# [WHAT YOU NEED TO DO]
Convert every line of the listing below into a Markdown table with the columns Row and Line, numbering the rows and skipping blank lines. Leave the pictures out of the answer.

(Data for locating visible targets)

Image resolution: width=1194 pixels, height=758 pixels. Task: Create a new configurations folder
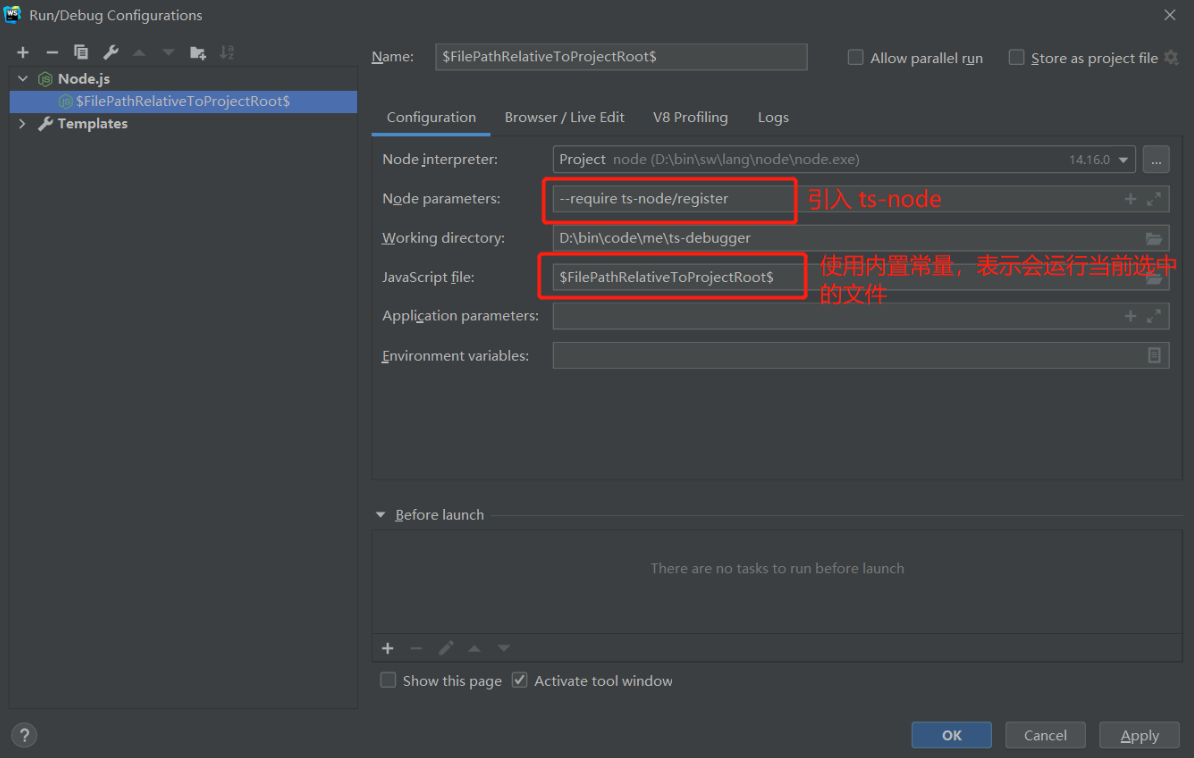(x=196, y=52)
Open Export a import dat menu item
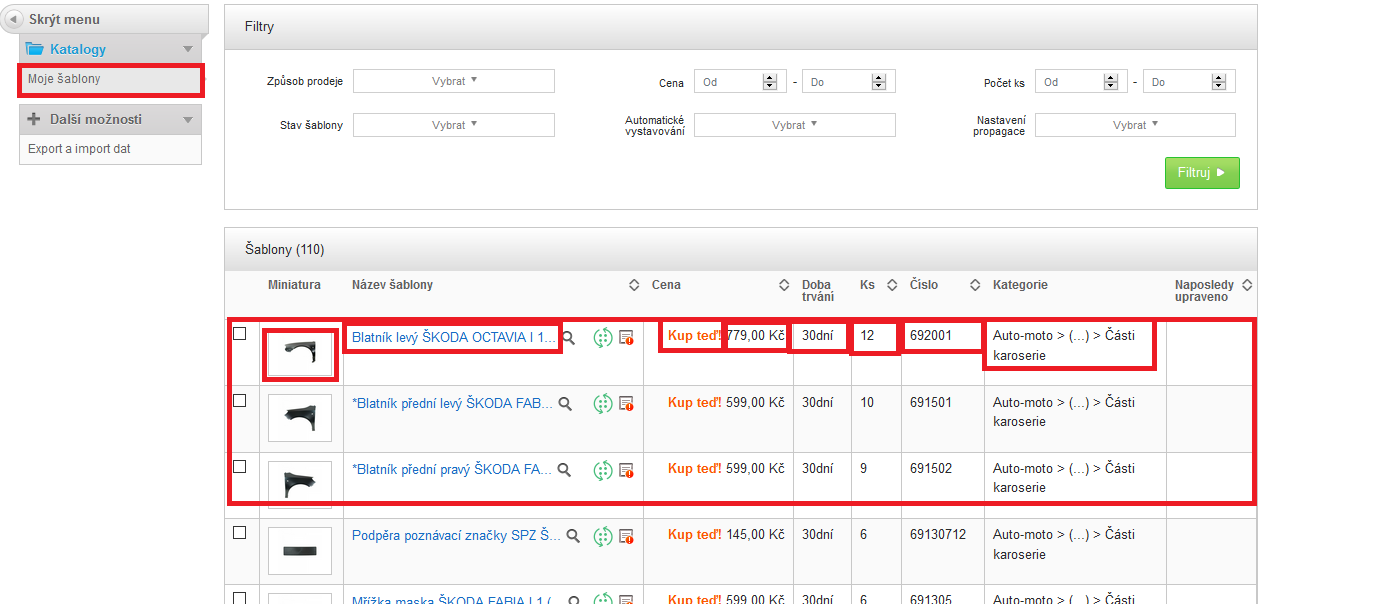Screen dimensions: 1399x604 tap(79, 149)
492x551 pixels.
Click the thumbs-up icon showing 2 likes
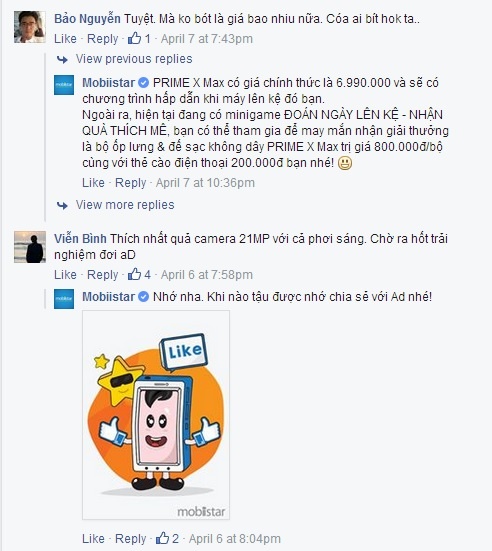tap(162, 538)
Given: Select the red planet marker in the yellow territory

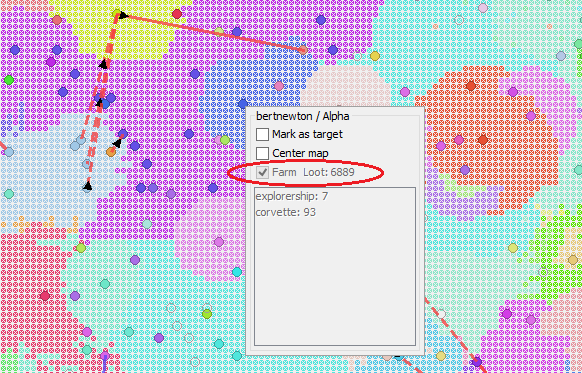Looking at the screenshot, I should click(x=177, y=14).
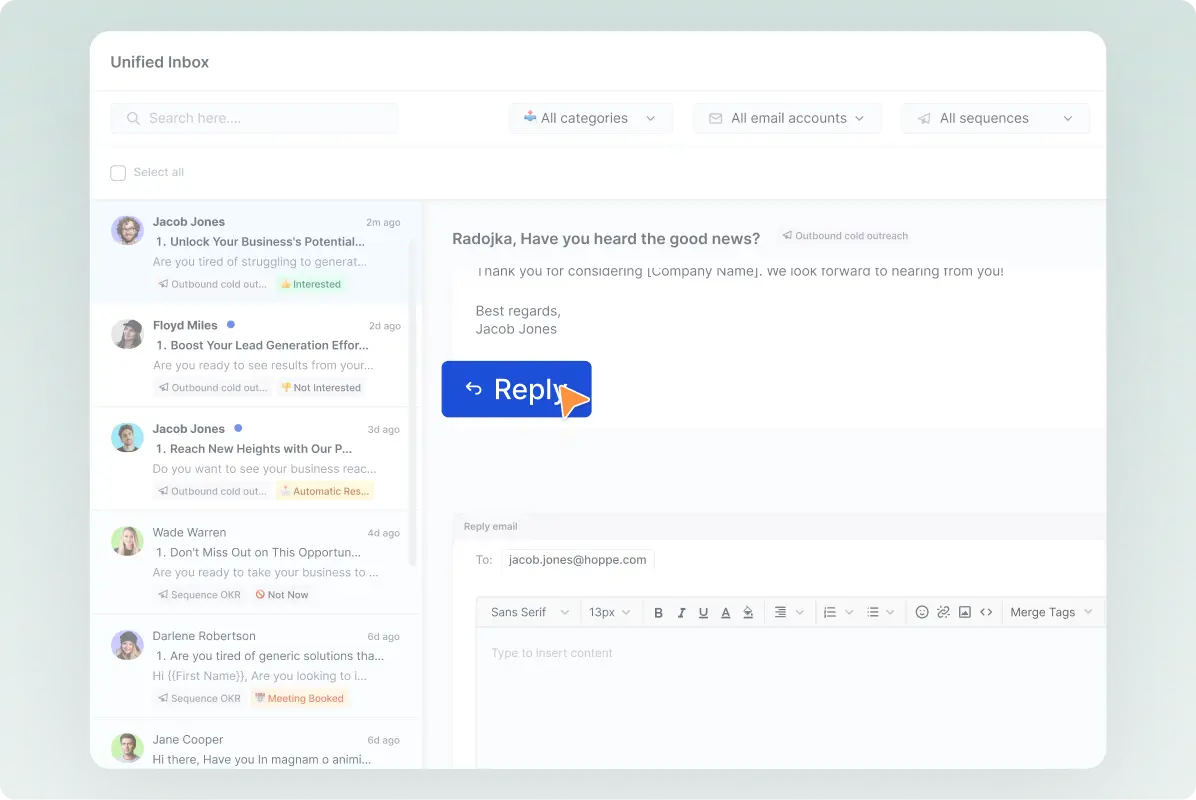Apply italic formatting
This screenshot has width=1196, height=800.
[x=681, y=611]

# [THE SOLUTION]
| Row | Line |
|---|---|
| 1 | Image resolution: width=1194 pixels, height=758 pixels. Task: Create a new configurations folder |
| 2 | (x=196, y=52) |
| 3 | Open Export a import dat menu item |
| 4 | Screen dimensions: 1399x604 tap(79, 149) |
| 5 | 492x551 pixels. |
| 6 | Click the thumbs-up icon showing 2 likes |
| 7 | tap(162, 538) |
| 8 | Given: Select the red planet marker in the yellow territory |
| 9 | Looking at the screenshot, I should click(x=177, y=14). |
| 10 | Apply italic formatting |
| 11 | This screenshot has width=1196, height=800. |
| 12 | [x=681, y=611] |